**Short task**
Retype, without any changes, the part of the rows that opens with the line containing "MOHER I MIESZANKI (142, 264)" and closes with the line containing "Многоразовый мешок для пылесоса EIO, арт.", including both of those lines.

Stored items from a collection:
☆ ☆ ☆

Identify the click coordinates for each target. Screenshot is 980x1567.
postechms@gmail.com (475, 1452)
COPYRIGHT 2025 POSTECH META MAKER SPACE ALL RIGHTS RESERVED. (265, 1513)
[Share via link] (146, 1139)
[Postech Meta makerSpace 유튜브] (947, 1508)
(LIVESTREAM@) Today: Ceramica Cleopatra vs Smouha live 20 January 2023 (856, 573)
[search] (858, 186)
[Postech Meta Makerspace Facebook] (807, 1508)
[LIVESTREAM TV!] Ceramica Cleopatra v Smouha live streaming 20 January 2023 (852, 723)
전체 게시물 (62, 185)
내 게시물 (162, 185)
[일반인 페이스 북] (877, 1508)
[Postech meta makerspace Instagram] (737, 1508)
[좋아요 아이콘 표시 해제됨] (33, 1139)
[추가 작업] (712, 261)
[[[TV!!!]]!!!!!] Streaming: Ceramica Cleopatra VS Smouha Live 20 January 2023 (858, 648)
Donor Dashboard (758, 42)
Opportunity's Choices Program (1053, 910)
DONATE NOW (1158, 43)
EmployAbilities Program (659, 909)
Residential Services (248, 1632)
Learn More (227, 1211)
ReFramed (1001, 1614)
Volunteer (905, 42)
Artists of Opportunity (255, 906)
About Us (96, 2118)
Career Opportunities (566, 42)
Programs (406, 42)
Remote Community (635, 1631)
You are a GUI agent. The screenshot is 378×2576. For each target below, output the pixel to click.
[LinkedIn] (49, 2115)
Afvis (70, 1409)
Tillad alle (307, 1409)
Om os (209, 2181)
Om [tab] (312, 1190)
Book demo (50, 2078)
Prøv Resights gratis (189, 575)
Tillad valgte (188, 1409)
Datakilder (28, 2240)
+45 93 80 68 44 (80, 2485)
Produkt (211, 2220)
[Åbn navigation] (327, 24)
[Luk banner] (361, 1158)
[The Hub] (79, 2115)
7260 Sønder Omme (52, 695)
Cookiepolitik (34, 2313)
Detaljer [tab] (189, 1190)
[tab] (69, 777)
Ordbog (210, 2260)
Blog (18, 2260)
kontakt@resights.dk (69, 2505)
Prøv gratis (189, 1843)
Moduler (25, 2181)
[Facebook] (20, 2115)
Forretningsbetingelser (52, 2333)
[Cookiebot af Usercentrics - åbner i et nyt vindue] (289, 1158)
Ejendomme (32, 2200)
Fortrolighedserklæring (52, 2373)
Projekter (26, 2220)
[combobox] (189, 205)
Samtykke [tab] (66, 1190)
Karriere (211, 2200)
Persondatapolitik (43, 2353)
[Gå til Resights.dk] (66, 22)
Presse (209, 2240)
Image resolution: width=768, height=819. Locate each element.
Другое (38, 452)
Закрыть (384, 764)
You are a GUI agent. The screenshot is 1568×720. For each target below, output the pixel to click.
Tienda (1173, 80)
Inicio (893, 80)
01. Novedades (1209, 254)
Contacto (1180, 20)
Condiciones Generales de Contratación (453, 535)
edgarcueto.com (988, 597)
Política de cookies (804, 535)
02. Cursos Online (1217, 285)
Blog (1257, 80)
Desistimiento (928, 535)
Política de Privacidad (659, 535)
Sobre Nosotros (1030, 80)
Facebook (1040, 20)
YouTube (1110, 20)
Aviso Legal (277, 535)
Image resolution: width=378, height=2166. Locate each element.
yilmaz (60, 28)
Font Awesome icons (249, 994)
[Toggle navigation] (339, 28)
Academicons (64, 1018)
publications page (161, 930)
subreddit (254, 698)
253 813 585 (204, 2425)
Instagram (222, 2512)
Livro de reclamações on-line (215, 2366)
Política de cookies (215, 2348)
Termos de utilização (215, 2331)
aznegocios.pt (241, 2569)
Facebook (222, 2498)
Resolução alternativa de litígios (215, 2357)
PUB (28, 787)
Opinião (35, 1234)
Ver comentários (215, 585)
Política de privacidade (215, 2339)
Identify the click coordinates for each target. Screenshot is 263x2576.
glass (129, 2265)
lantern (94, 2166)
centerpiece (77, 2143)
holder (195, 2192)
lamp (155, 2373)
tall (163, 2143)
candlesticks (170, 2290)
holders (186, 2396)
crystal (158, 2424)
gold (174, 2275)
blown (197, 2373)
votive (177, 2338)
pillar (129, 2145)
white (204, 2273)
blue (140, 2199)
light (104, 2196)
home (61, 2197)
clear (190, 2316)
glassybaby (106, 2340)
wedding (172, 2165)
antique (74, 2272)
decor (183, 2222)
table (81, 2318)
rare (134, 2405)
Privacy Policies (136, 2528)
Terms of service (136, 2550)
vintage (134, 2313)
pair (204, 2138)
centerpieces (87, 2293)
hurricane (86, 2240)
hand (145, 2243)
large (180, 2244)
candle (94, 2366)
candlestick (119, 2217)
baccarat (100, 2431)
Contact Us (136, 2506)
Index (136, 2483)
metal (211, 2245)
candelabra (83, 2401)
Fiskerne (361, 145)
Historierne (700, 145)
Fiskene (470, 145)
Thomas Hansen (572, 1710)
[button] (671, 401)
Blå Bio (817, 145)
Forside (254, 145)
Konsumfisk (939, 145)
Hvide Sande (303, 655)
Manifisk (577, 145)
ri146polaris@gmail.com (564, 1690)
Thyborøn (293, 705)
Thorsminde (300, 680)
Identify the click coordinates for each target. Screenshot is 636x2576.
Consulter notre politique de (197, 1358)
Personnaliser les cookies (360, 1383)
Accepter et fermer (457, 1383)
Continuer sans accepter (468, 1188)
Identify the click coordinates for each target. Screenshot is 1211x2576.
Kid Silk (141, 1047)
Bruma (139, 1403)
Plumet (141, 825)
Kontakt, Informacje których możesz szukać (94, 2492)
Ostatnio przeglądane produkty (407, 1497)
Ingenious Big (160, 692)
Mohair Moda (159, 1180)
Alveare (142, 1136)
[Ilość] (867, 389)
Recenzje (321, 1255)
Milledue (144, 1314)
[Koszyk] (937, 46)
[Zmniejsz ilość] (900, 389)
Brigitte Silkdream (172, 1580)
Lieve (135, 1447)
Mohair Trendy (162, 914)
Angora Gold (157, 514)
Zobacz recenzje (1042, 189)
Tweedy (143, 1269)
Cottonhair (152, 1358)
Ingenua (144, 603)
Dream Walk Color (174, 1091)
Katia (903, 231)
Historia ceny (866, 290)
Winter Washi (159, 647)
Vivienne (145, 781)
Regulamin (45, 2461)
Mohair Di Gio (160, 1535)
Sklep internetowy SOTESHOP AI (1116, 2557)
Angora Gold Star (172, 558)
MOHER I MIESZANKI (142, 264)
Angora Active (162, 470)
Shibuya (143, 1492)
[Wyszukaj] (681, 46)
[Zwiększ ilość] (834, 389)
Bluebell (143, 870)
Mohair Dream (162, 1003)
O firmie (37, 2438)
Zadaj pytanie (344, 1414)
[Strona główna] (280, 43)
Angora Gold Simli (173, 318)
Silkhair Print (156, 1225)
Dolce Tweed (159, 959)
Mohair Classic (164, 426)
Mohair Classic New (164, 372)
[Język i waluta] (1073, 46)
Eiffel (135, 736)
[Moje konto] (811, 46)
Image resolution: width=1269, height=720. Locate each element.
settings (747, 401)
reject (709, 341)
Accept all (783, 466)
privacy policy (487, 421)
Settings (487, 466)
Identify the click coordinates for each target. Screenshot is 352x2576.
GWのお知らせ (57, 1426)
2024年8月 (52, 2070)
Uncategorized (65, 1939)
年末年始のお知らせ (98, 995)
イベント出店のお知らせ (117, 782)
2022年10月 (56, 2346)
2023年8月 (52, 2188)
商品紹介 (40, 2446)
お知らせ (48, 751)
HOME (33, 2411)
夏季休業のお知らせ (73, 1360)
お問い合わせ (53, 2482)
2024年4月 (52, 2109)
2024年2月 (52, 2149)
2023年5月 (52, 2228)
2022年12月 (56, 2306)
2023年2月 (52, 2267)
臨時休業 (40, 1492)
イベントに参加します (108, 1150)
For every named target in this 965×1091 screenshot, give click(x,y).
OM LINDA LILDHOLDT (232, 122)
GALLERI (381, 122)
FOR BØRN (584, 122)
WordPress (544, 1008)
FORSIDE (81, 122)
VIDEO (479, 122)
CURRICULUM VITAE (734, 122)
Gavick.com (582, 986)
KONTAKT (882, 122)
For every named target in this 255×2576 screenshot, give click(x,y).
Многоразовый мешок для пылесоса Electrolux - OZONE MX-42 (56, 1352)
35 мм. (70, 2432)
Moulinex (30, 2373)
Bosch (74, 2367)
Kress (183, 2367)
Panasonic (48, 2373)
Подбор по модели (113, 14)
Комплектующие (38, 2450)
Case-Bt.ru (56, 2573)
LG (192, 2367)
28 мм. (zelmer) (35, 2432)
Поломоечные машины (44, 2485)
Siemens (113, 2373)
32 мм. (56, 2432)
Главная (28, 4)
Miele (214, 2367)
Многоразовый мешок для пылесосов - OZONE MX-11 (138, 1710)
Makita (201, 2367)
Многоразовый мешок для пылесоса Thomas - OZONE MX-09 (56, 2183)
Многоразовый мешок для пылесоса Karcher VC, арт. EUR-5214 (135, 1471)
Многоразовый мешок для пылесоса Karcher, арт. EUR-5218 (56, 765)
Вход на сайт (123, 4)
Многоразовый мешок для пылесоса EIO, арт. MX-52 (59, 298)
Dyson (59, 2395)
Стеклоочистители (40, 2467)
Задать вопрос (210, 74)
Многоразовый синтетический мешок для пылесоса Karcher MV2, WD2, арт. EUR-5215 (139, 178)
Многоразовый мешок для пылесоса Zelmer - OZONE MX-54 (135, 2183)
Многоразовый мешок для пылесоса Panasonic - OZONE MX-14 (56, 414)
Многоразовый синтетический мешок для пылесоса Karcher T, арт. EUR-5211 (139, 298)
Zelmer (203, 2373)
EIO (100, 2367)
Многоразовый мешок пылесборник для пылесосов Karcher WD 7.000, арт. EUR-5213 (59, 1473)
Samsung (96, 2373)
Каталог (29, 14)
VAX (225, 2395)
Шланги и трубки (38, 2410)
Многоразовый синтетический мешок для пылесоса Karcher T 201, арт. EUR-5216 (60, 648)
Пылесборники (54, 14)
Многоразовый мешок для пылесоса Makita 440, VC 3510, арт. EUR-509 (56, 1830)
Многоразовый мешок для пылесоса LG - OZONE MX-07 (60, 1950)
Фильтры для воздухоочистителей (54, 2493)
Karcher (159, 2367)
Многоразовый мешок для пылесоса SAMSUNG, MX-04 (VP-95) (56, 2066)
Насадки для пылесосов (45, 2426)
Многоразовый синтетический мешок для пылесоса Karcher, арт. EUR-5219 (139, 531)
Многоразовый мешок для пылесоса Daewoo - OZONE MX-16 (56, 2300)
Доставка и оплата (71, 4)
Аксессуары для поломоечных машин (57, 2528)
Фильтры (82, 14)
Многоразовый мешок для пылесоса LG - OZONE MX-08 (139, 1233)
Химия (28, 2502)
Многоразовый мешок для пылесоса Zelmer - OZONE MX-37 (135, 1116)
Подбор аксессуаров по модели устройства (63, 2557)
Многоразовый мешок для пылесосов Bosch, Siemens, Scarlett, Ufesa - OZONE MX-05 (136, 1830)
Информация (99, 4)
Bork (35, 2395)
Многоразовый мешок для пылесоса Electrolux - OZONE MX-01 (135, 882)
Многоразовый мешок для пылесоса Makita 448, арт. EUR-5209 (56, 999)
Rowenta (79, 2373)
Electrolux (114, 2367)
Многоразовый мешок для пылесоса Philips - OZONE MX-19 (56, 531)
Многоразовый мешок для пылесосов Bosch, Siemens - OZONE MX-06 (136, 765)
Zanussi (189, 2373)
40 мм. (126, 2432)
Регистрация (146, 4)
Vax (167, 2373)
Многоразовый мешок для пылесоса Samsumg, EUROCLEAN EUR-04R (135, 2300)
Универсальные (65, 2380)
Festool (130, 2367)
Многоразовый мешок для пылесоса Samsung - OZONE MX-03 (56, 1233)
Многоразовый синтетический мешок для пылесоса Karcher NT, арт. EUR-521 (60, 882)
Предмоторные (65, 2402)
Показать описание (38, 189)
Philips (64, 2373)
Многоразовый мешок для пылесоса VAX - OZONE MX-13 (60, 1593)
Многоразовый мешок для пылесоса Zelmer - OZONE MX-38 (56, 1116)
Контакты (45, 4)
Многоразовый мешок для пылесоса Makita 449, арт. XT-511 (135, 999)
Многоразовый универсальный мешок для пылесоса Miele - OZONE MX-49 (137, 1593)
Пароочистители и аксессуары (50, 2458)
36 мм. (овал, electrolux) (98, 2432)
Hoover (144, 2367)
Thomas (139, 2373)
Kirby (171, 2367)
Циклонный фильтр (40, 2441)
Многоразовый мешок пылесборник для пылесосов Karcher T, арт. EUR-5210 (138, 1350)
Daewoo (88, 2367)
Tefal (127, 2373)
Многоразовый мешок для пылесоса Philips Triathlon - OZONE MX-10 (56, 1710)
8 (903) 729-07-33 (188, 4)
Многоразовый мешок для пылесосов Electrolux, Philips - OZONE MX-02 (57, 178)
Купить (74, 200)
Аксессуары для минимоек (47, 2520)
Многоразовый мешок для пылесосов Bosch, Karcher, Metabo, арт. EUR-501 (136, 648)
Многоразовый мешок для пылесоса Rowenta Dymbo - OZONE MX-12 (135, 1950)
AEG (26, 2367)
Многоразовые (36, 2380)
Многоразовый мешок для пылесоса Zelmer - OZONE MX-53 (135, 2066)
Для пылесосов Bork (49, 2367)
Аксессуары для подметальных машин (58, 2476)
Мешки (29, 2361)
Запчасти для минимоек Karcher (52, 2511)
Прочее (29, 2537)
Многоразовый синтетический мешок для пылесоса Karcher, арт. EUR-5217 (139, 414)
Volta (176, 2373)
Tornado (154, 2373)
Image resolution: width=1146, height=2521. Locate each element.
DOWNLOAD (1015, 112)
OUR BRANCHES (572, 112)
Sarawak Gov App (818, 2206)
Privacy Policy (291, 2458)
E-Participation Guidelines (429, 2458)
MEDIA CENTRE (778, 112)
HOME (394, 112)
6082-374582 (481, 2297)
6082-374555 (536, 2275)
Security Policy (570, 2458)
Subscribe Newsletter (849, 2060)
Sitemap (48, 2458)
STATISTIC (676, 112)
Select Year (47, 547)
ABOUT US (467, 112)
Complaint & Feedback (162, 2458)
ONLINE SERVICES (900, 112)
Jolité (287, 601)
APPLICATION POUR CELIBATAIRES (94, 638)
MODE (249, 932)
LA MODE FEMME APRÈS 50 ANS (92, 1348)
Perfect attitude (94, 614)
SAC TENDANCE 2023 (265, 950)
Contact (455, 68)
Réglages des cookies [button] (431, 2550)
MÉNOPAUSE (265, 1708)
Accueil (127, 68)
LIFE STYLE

☆ ☆ ☆

**Full solution**
MOHER I MIESZANKI (142, 264)
Angora Active (162, 470)
Shibuya (143, 1492)
[Wyszukaj] (681, 46)
[Zwiększ ilość] (834, 389)
Bluebell (143, 870)
Mohair Dream (162, 1003)
O firmie (37, 2438)
Zadaj pytanie (344, 1414)
[Strona główna] (280, 43)
Angora Gold Simli (173, 318)
Silkhair Print (156, 1225)
Dolce Tweed (159, 959)
Mohair Classic (164, 426)
Mohair Classic New (164, 372)
[Język i waluta] (1073, 46)
Eiffel (135, 736)
[Moje konto] (811, 46)
Image resolution: width=1269, height=720. Locate each element.
settings (747, 401)
reject (709, 341)
Accept all (783, 466)
privacy policy (487, 421)
Settings (487, 466)
Identify the click coordinates for each target. Screenshot is 352x2576.
GWのお知らせ (57, 1426)
2024年8月 (52, 2070)
Uncategorized (65, 1939)
年末年始のお知らせ (98, 995)
イベント出店のお知らせ (117, 782)
2022年10月 (56, 2346)
2023年8月 (52, 2188)
商品紹介 (40, 2446)
お知らせ (48, 751)
HOME (33, 2411)
夏季休業のお知らせ (73, 1360)
お問い合わせ (53, 2482)
2024年4月 (52, 2109)
2024年2月 (52, 2149)
2023年5月 (52, 2228)
2022年12月 (56, 2306)
2023年2月 (52, 2267)
臨時休業 (40, 1492)
イベントに参加します (108, 1150)
For every named target in this 965×1091 screenshot, give click(x,y).
OM LINDA LILDHOLDT (232, 122)
GALLERI (381, 122)
FOR BØRN (584, 122)
WordPress (544, 1008)
FORSIDE (81, 122)
VIDEO (479, 122)
CURRICULUM VITAE (734, 122)
Gavick.com (582, 986)
KONTAKT (882, 122)
For every named target in this 255×2576 screenshot, give click(x,y).
Многоразовый мешок для пылесоса Electrolux - OZONE MX-42 (56, 1352)
35 мм. (70, 2432)
Moulinex (30, 2373)
Bosch (74, 2367)
Kress (183, 2367)
Panasonic (48, 2373)
Подбор по модели (113, 14)
Комплектующие (38, 2450)
Case-Bt.ru (56, 2573)
LG (192, 2367)
28 мм. (zelmer) (35, 2432)
Поломоечные машины (44, 2485)
Siemens (113, 2373)
32 мм. (56, 2432)
Главная (28, 4)
Miele (214, 2367)
Многоразовый мешок для пылесосов - OZONE MX-11 (138, 1710)
Makita (201, 2367)
Многоразовый мешок для пылесоса Thomas - OZONE MX-09 (56, 2183)
Многоразовый мешок для пылесоса Karcher VC, арт. EUR-5214 (135, 1471)
Многоразовый мешок для пылесоса Karcher, арт. EUR-5218 (56, 765)
Вход на сайт (123, 4)
Многоразовый мешок для пылесоса EIO, арт. MX-52 (59, 298)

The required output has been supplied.